Il nocciolino di sansa vergine viene considerato un biocombustibile ottimale, una risorsa pulita per la salvaguardia dell’ambiente, ma in quali impianti è possibile utilizzarlo? Questo prodotto può essere usato al posto di altre biomasse per il riscaldamento domestico nelle stufe, nei termocamini, nelle caldaie per riscaldamento e per la produzione di acqua calda sanitaria e nei forni laddove gli impianti siano compatibili con il suo utilizzo. 

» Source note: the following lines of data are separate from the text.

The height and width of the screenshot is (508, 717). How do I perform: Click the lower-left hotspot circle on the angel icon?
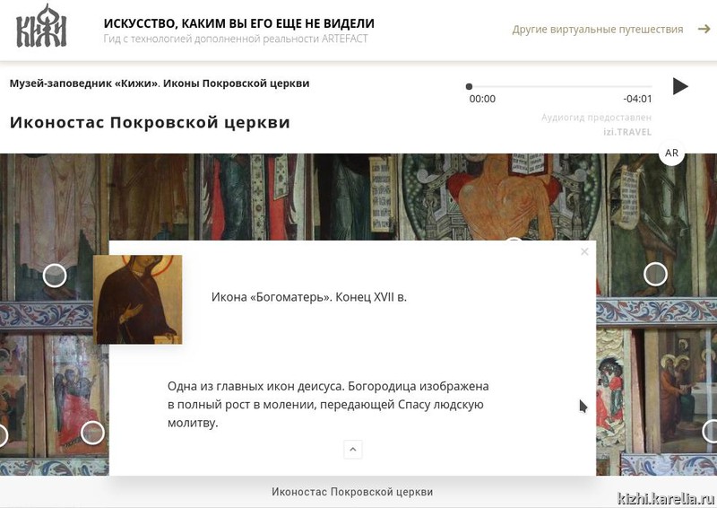pos(92,433)
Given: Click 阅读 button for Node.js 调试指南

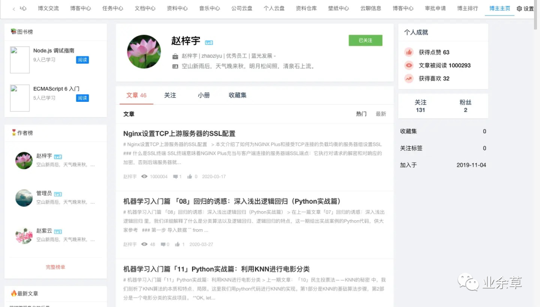Looking at the screenshot, I should [83, 60].
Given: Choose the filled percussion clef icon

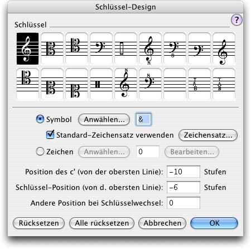Looking at the screenshot, I should click(x=102, y=84).

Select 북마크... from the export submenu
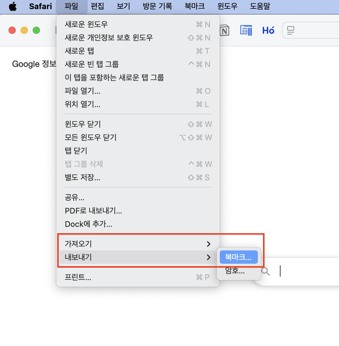pyautogui.click(x=239, y=257)
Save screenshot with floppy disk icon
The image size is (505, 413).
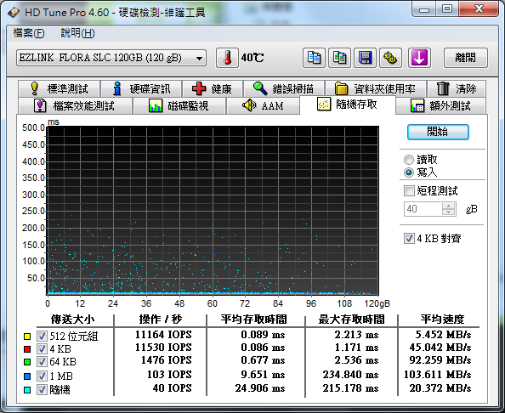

Perché scegliere il nocciolino di sansa vergine rispetto ad altre biomasse? Il principale aspetto da tenere in considerazione è il buon potere calorifico generato dalla sua combustione: il valore con umidità < 6% conta 4.800 kcal/kg e > 10% conta 4.100 kcal/kg. Un ulteriore vantaggio è il costo, inferiore rispetto a quello del pellet. Il nocciolino è un combustibile ideale per l’uso domestico in quanto è pulito, senza cattivi odori e pratico in quanto ha una elevata densità specifica e conseguentemente minori costi di trasporto e di stoccaggio anche rispetto al pellet. Un altro valore aggiunto è la capacità di incamerare poca umidità, di conseguenza ammuffisce raramente e non subisce trasformazioni meccaniche nella forma. Per quanto riguarda la manutenzione di un sistema alimentato a nocciolino di sansa vergine, è necessaria una pulizia settimanale che deve essere effettuata manualmente ma molto velocemente in quanto questo prodotto non subisce trattamenti chimici ed è composto totalmente da elementi naturali dunque non lascia residui ostici da rimuovere.

 

 

 

 

Nocciolino di sansa vergine, sansa esausta e nocciolino di sansa esausta ma qual è la differenza?

 

Si tende a fare spesso confusione tra questi combustibili. La sansa vergine che viene sottoposta al separatore crea il nocciolino di sansa vergine per azione meccanica, senza alcuna aggiunta di additivi chimici, mentre dalla sansa vergine che viene lavorata con l'utilizzo di alcuni prodotti chimici e temperature elevate, si ottiene l’olio di sansa e la sansa esausta la quale può essere sottoposta ad ulteriori lavorazioni. Attraverso un processo di lavaggio e di ventilazione/polverizzazione si ottiene infatti il nocciolino di sansa esausta

La sansa esausta è un ottimo combustibile, adatto per grandi impianti di combustione industriale, dotati di sistemi di filtraggio dei fumi, dei cattivi odori emanati dalla combustione e di apparati per la rimozione delle ceneri. Nei cementifici per esempio è molto richiesto per alimentare gli impianti di riscaldamento. Meno indicata per l’utilizzo nelle piccole caldaie domestiche perché può causare problemi di accensione, emissione di cattivi odori, intasamento degli scambiatori e della canna fumaria. L’utilizzo del nocciolino di sansa esausta, è invece indicato per gli impianti di riscaldamento domestico; è un ottimo combustibile, rispetto al nocciolino di sansa vergine contiene una minore percentuale di umidità e si distingue facilmente per il colore più scuro. 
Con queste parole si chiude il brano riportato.